Çünkü sadece “karşıyız” demek, insanların bu partiye yönelmesini engellemez. Ben AfD’nin yasaklanması fikrine karşıyım. Evet, söyledikleri rahatsız edici olabilir. Evet, bazı çıkışları toplumsal birlikteliği tehdit edebilir. Ama unutmamak gerekir ki, bugün bu partiye seçmenlerin yaklaşık üçte biri oy veriyor. Bu kadar insanı yok saymak, sadece o partiyi değil, o insanların kaygılarını ve sıkıntılarını da yok saymak demektir.
Demokrasi, sadece katıldığımız fikirlerin değil, katılmadıklarımızın da yaşamasına alan tanıyan bir sistemdir. Yasaklamak, kısa vadeli bir çözüm gibi görünse de, uzun vadede dışlanmışlık hissini besler. Dışlanan bireyler ise radikalleşmeye daha yatkındır. Şunu samimiyetle sormalıyız: AfD neden bu kadar cazip hale geldi? İnsanlar hangi korkularla, hangi hayal kırıklıklarıyla bu partiye yöneliyor? Geleneksel partiler neden bu seçmenleri ikna edemiyor?
CDU, SPD, Yeşiller gibi partiler neyi eksik yaptı, neyi görmekte gecikti? Bu sorulara cesurca yanıt verilmedikçe, bir partiyi yasaklamak toplumsal kutuplaşmayı azaltmaz, aksine derinleştirir. Çünkü mesele AfD’nin varlığı değil, onun temsil ettiği duyguların neden bu kadar güçlü hale geldiğidir. Ben açık ve saygılı diyaloğu savunuyorum.

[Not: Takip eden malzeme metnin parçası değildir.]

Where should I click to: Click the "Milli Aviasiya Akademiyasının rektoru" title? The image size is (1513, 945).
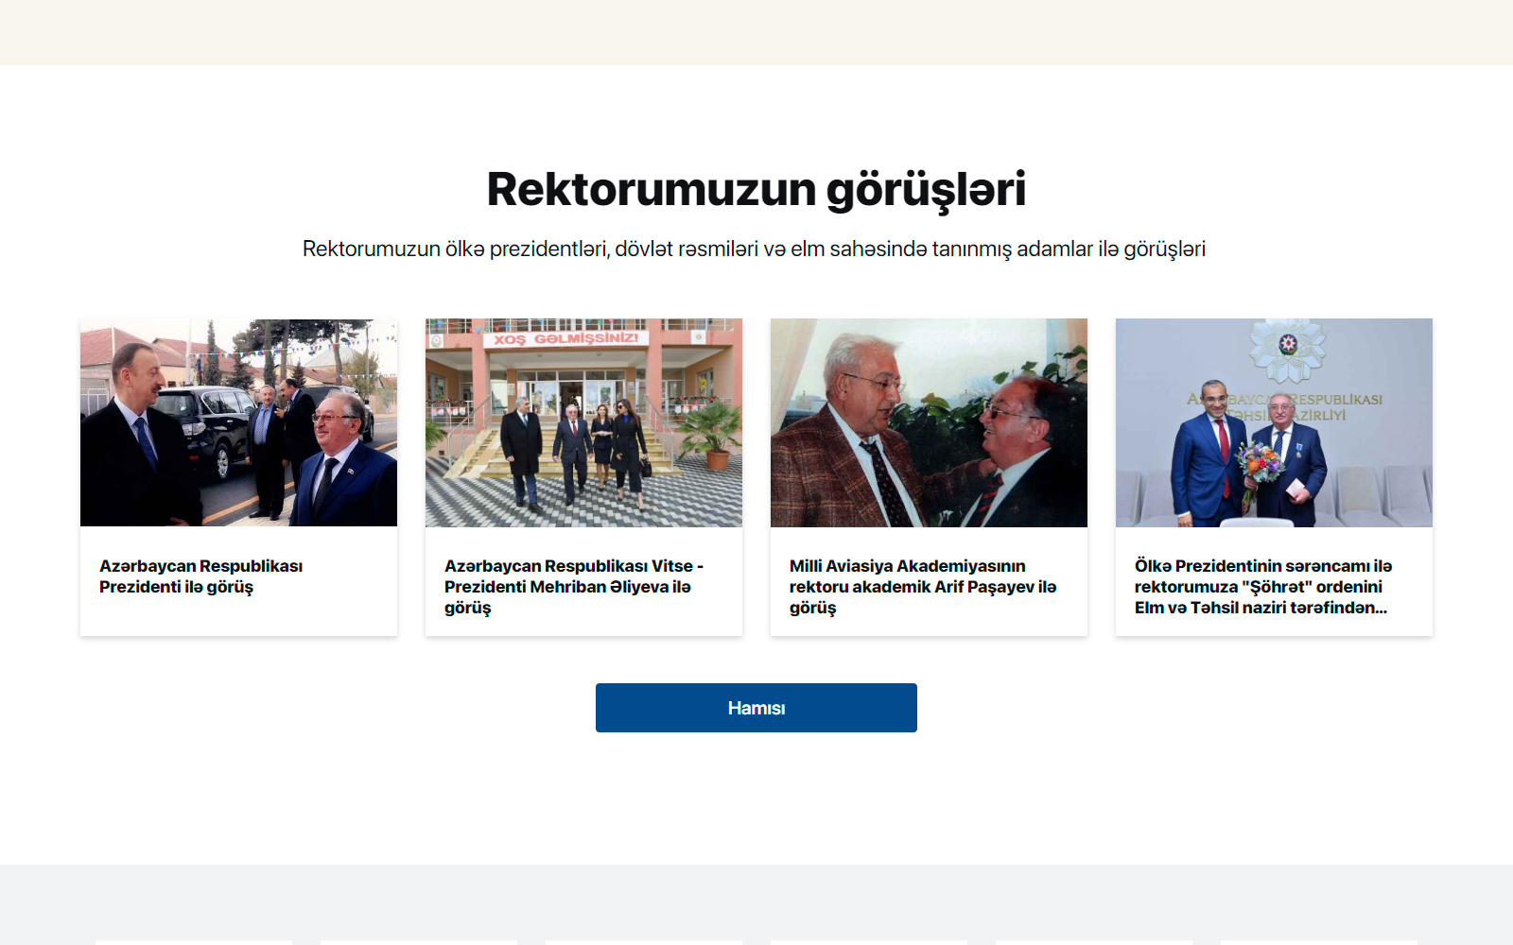click(x=923, y=587)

Çünkü demokrasinin gücü, karşıt fikirleri susturmakta değil, onları anlamakta ve daha güçlü fikirlerle cevap verebilmektedir. Siyasi mücadele, mahkeme salonlarında değil, sandıkta kazanılır. Rakipleri yargı yoluyla değil, halkı ikna ederek yenmek gerekir. Demokrasi, zıt görüşlerle baş edebilmeyi de içinde barındırır onları susturmayı değil.